In July 2020, the sixth form block was demolished to make way for an extension to the existing building which now houses the Humanities faculty. In September 2021, the land on which the building stood formed part of a project for a new 3G all weather sports pitch for the school.

===The Mall===
The Mall was officially opened 18 March 1996, with The Duke of Westminster invited to unveil the plaque. Also present at the ceremony were the Mayor, Councillor Terence Francis, and Mayoress, Sir Malcolm Thornton, MP, Councillor B Reynolds, Chairman of the Education Committee, John Marsden, Director of Education and Alan Moore, Director of Technical Services.

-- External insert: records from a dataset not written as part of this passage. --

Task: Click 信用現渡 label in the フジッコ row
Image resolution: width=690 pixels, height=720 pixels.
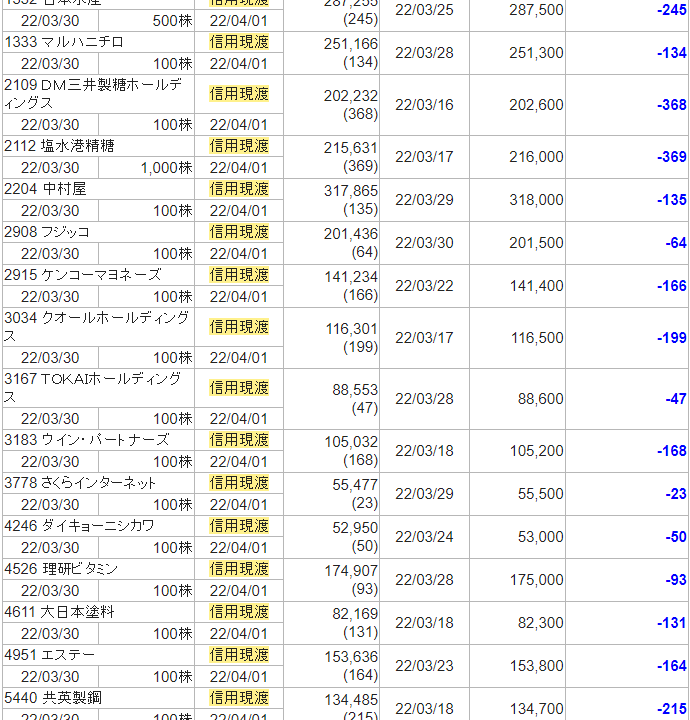Action: [x=239, y=232]
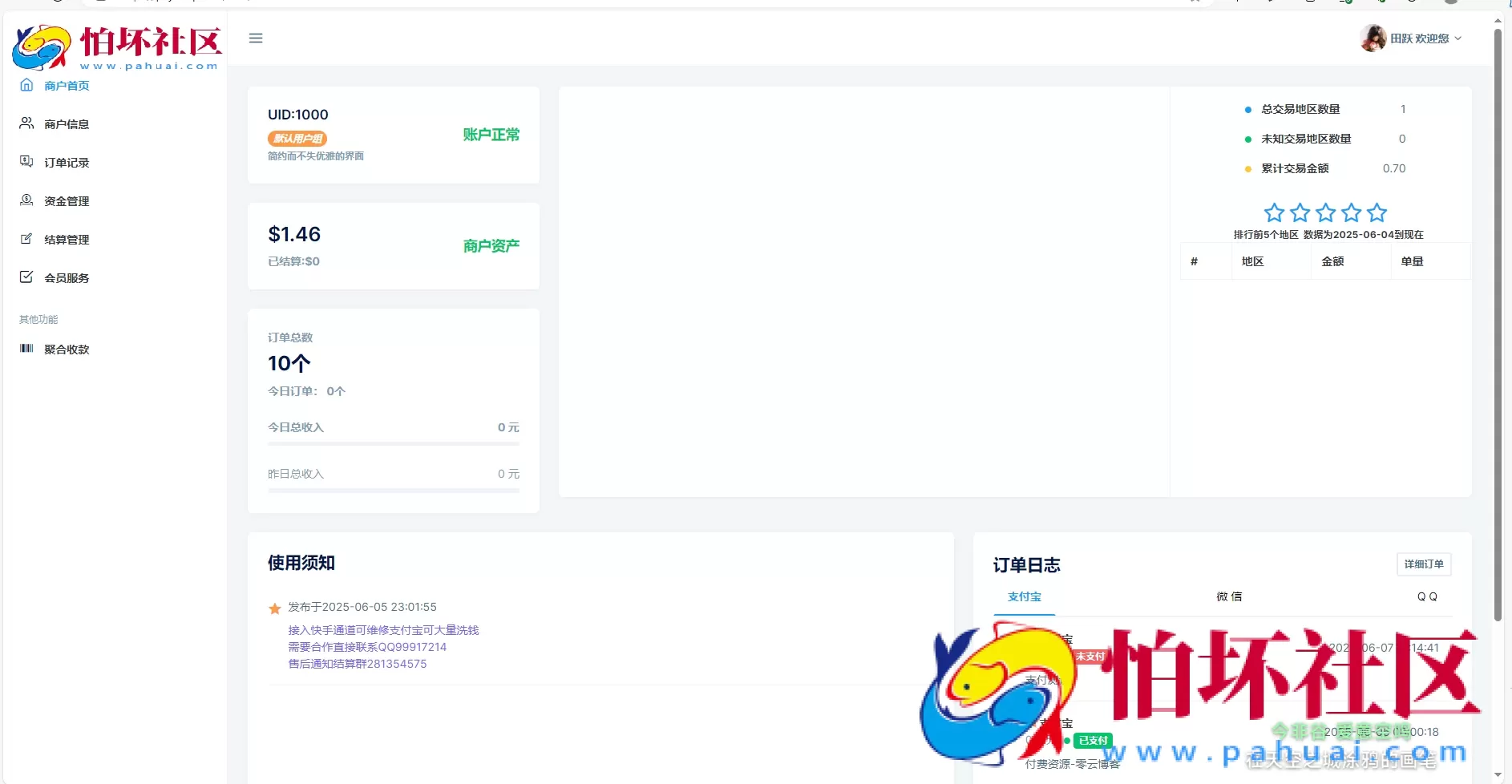Click the hamburger menu collapse icon
1512x784 pixels.
(x=256, y=38)
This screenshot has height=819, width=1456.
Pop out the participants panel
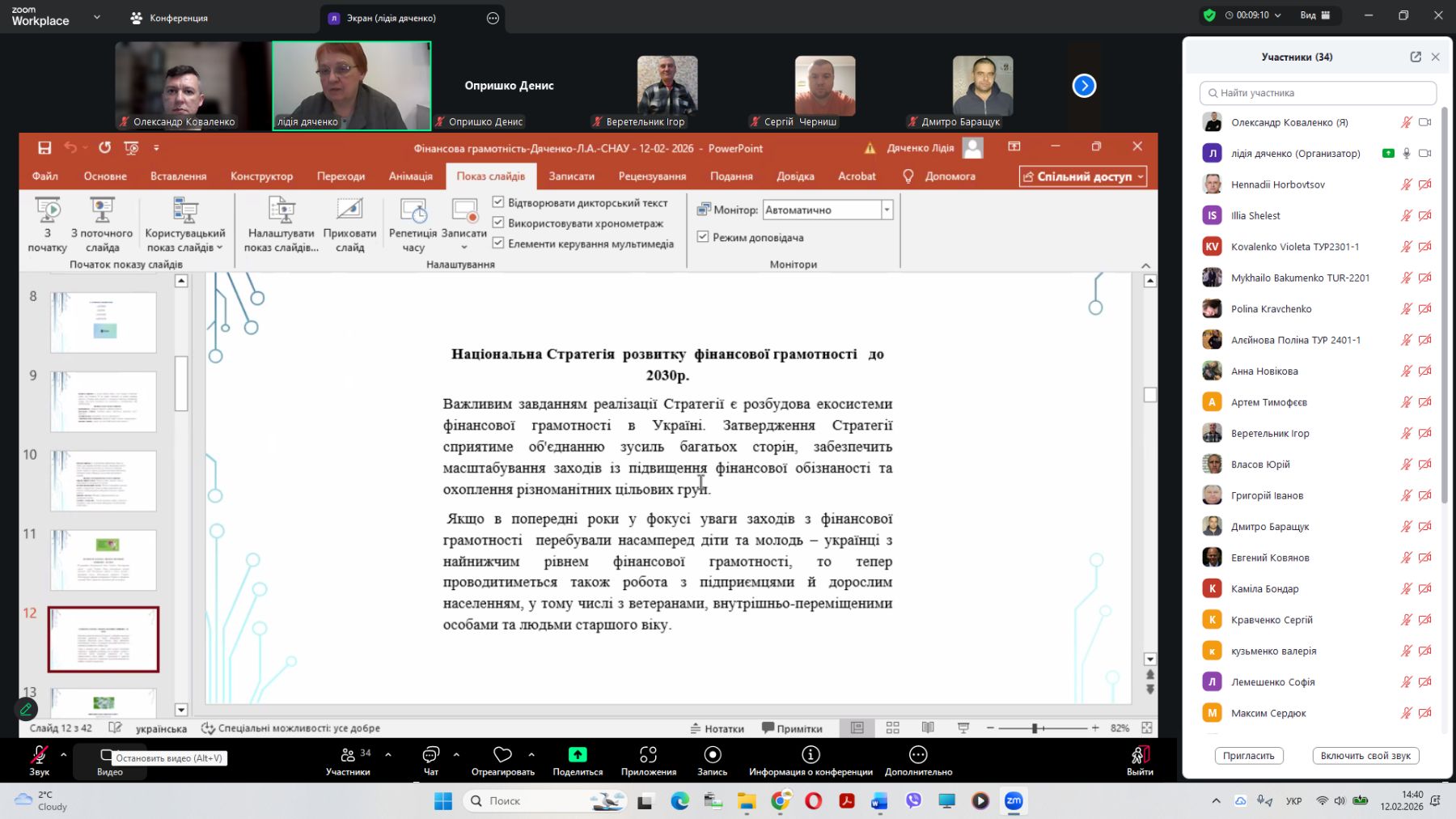point(1416,57)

The mall created new classrooms for various number of departments, including English, Mathematics and Geography. It also included a new Library, replacing the older Library which used to reside where the language classrooms (L1 and L2) now are. Additional Science Laboratories were also built at the back of the school, bringing the total number of laboratories into double figures.

==Sixth form==

===Sport===

====Rugby====
The Sixth Form Rugby team was founded in 2007 after a group of students who were relatively new to the sport started training sessions on the school field. The group attended training sessions every Wednesday after school and made steady progression with the game and following the support of geography teacher Chris Tees a rugby player for Southport Rugby Football Club, the sixth form rugby team played their first game against another local sixth form team which was drawn 10–10. The team has made steady progress since then and in September 2008 the team's progression was rewarded when the school provided the funding for rugby posts and a pitch to be marked out on the schools field. This has proved to be a success as the team currently has a 100% home record.

==Headteachers==

Sybil Thomas (1972–1988) – Originally Headmistress of the Grammar School, Thomas took on the role of Headmistress of the then-new Chesterfield High School, overseeing its development. She retired in 1988, to be succeeded by Dr. A. K. Irving.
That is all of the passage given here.